Total of three health authorities all in double digits
Screenshot 2021-04-13 110215
Northern Health's positivity rate as of April 11, 2021, is currently 13.9 per cent.

While B.C.'s COVID-19 numbers continue to rise, Northern Health's positivity rate is starting to trend downward. 

According to data from the BC Centre for Disease Control (BCCDC), as of Sunday (April 11), Northern Health's seven-day moving average for positivity rate is at 13.9 per cent. 

On April 6, the positivity rate in the region was 17.9 per cent. 

Fraser Health currently sits at 12.2 per cent, Vancouver Coastal Health is at 10.6 per cent, Interior Health at 8.2 per cent and Island Health at 4.7 per cent.

The provincial positivity rate is at 11.2 per cent. 

One of the biggest contributors in B.C. and high positivity rates is the P.1 variant, originating from Brazil, with officials struggling to stop transmission. 

Scientists believe that P.1 can spread more easily than other strains, may cause more serious illness in some, and may be resistant to vaccines.

The path to finding P.1 cases is to run positive COVID-19 samples through polymerase chain reaction (PCR) tests that determine whether the cases are of variant forms of the virus, but do not specify which kinds. Scientists then conduct genome sequencing to determine specific variants.

The standard process through the first week of April was for BCCDC researchers to screen about 90 per cent of new positive COVID-19 cases with PCR tests to determine if the cases were likely variants of concern.

Researchers would then take any positive test and conduct full genome sequencing to determine the exact variant in the infection.

The process that provincial health officer Dr. Bonnie Henry outlined on April 8 will be to do fewer full genome sequencing tests on cases that are known through PCR test results to be likely variants of concern.

"We need now to shift our strategy so that we can use the whole genome sequencing capacity we have in B.C. to do more systematic testing and sampling of all of the strains to make sure we're not missing another important one that may be arising," Henry said. 

"We don't need to test so much anymore to understand if we have the [B.1.1.7] U.K. strain here, because it is here, and it's increasing, and it is causing more transmission in communities around the province."

Genome sequencing in the future will focus more on monitoring to determine whether someone has been reinfected, whether there have been what Henry called "vaccine failures," and for what she called "escape variants," which may not respond well to B.C.'s immunization program.
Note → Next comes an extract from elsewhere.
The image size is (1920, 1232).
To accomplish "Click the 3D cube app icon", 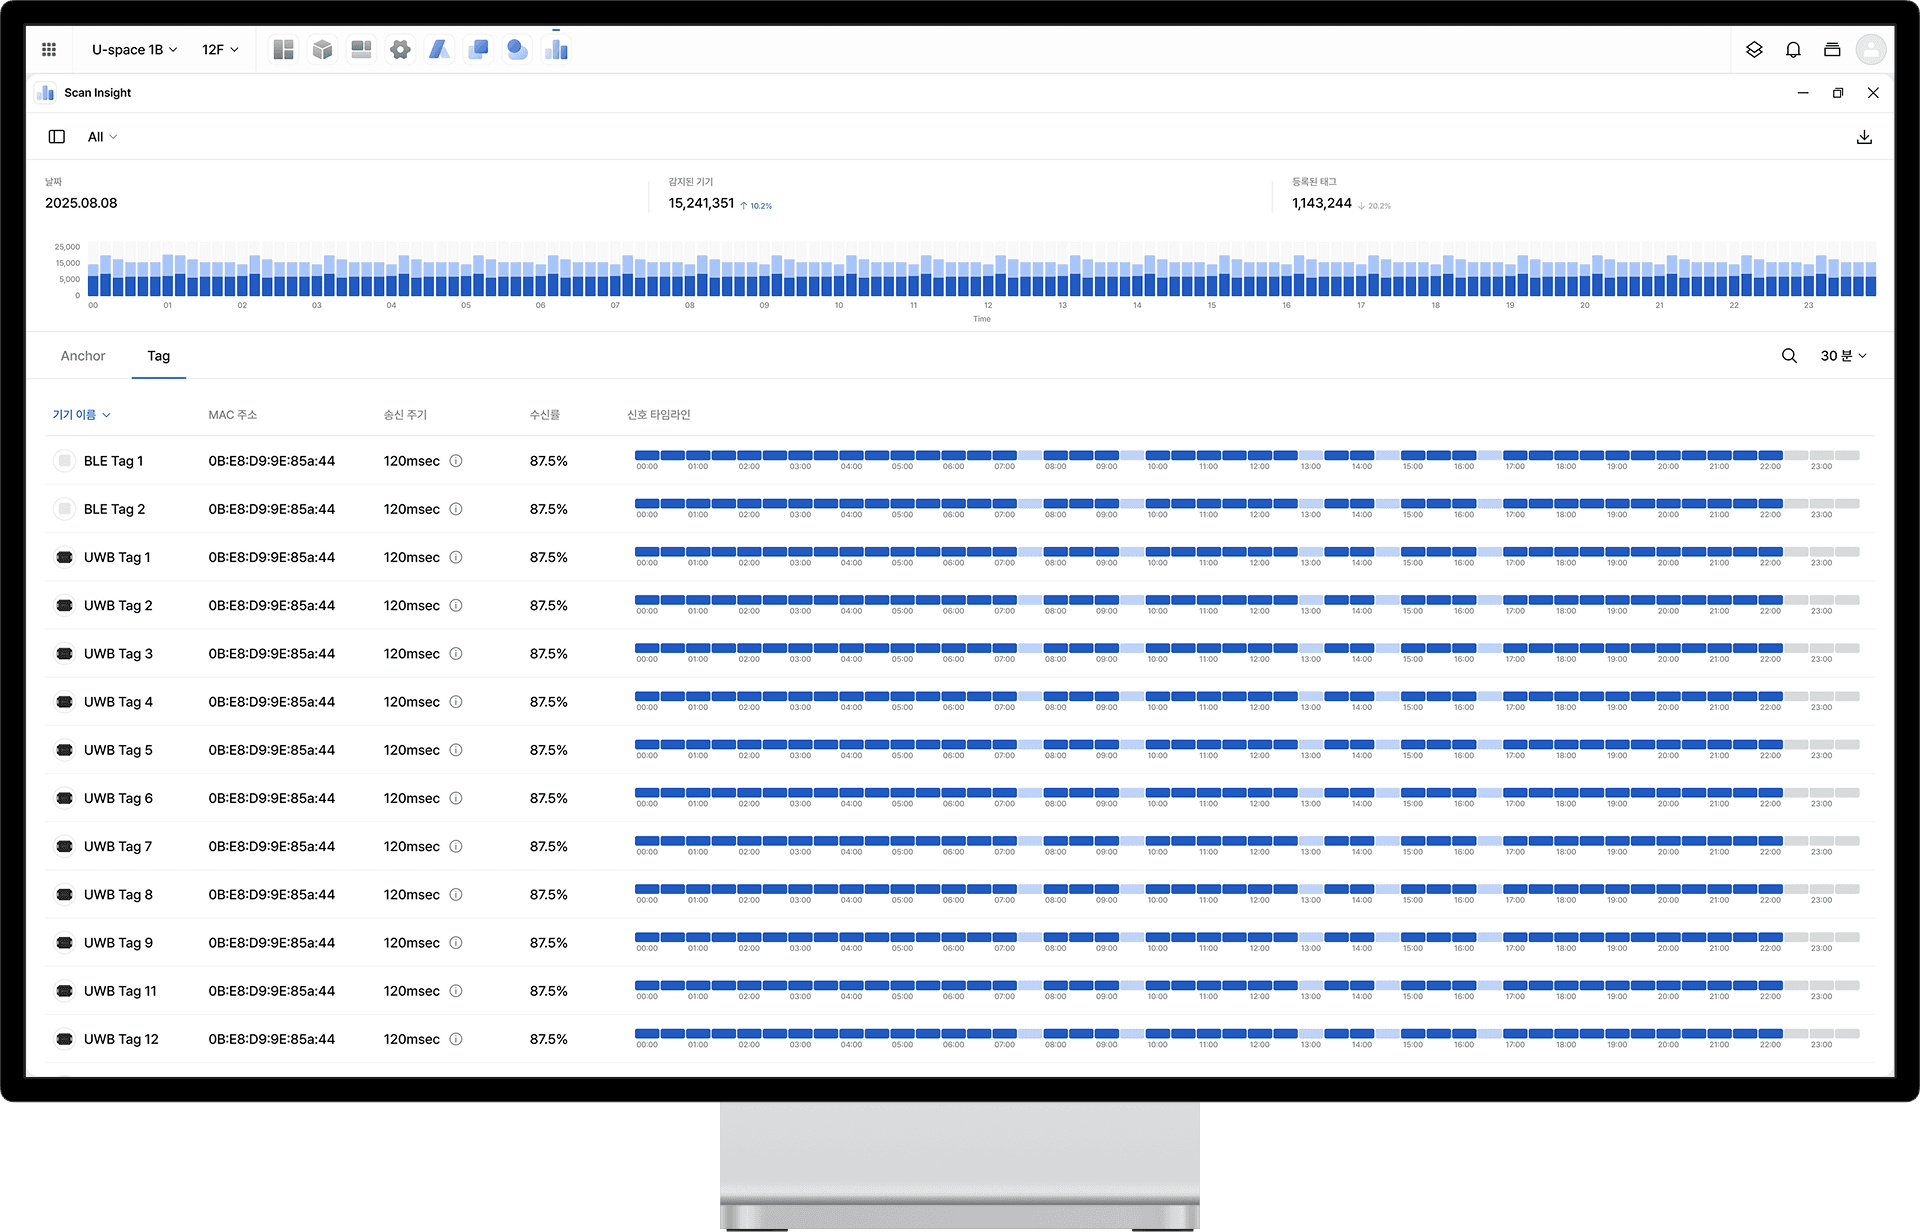I will (x=322, y=49).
The result, however, is that there could be less clarity on how fast the P.1 variant in B.C. is spreading because researchers are. not likely to conduct as many genome sequencing tests to seek to find those cases.

The province recorded its first P.1 infection on March 9, after researchers detected 13 cases. 
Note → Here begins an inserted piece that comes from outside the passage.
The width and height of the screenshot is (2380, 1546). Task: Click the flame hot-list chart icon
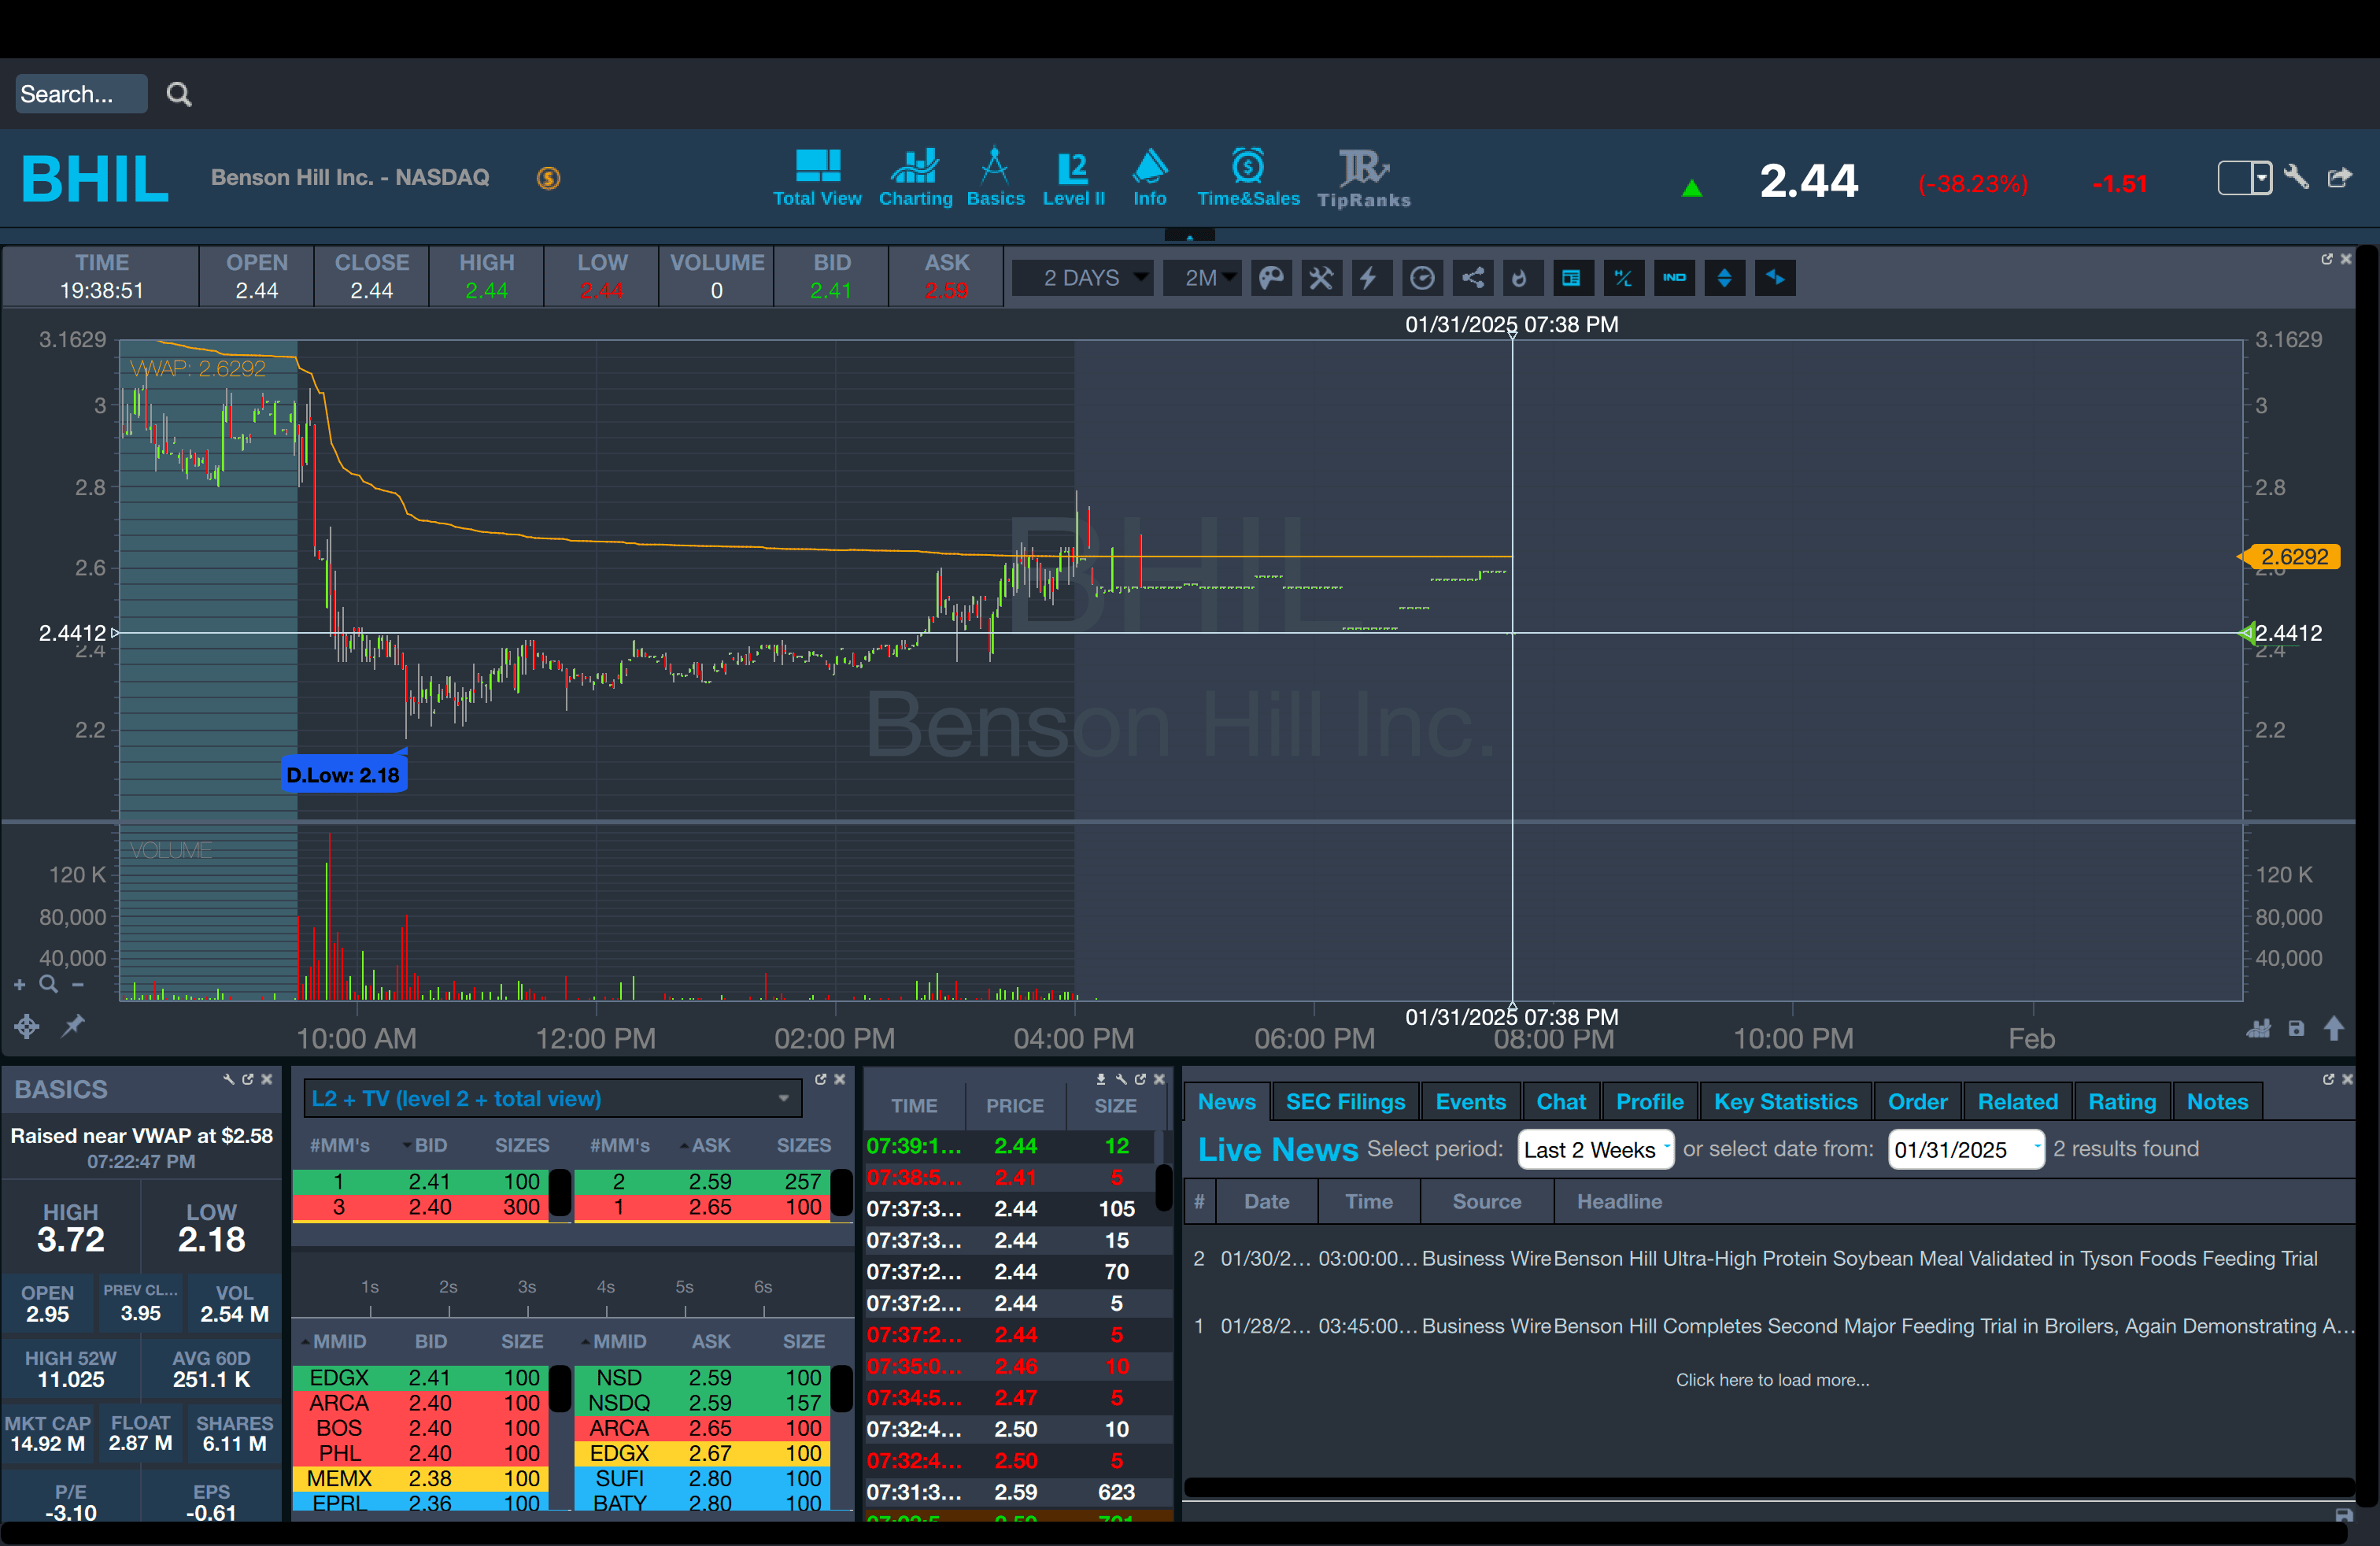[1521, 278]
Conducting PCR tests and then genome sequencing can take many days, however, so it is likely that B.C.’s first P.1 infection happened before March 9.
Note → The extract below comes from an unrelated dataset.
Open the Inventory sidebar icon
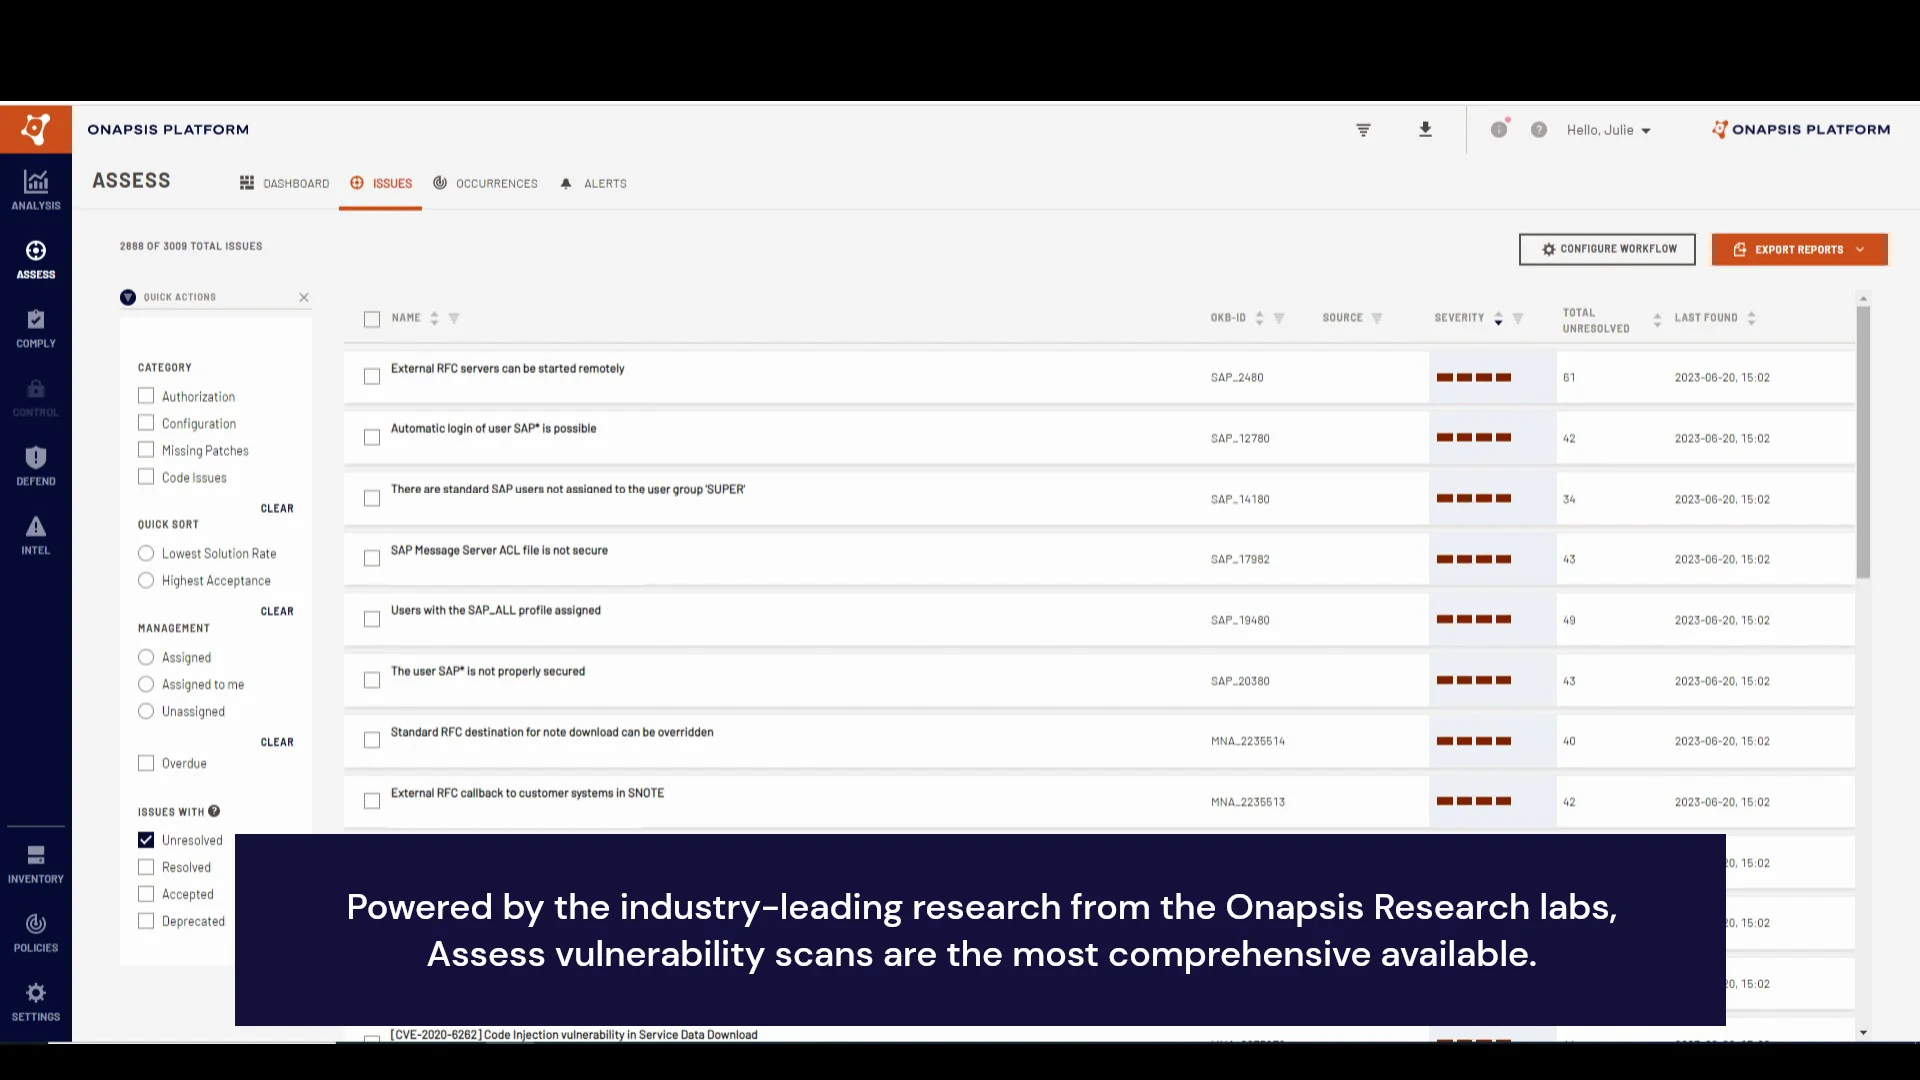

Regardless, by March 16, researchers had discovered 34 confirmed P.1 cases in B.C.

By March 23, the case number had tripled to 110, and it tripled again by the next week, to 370 cases.

On April 6, B.C. had identified a total of 877 cases of P.1, or 87.7 per cent of the 1,000 P.1 cases discovered Canada-wide.

Henry started sounding the alarm about “variants of concern” in February.

Henry first acted on her P.1 concerns on March 29, when she said that a “worrisome cluster” of P.1 infections at Whistler Blackcomb had helped prompt her to shut the resort down. She allowed other ski resorts across the province to remain open. 

Henry added at that press conference that not only was the P.1 variant more transmissible, but it also had “been shown in some parts of the world to be less amenable to the vaccine.”

As of this publication (April 13), Northern Health has recorded 6,567 positive tests for COVID-19, which has included 130 deaths.

There are currently 353 active cases with 27 people hospitalized across the region, including 13 in critical care or ICU.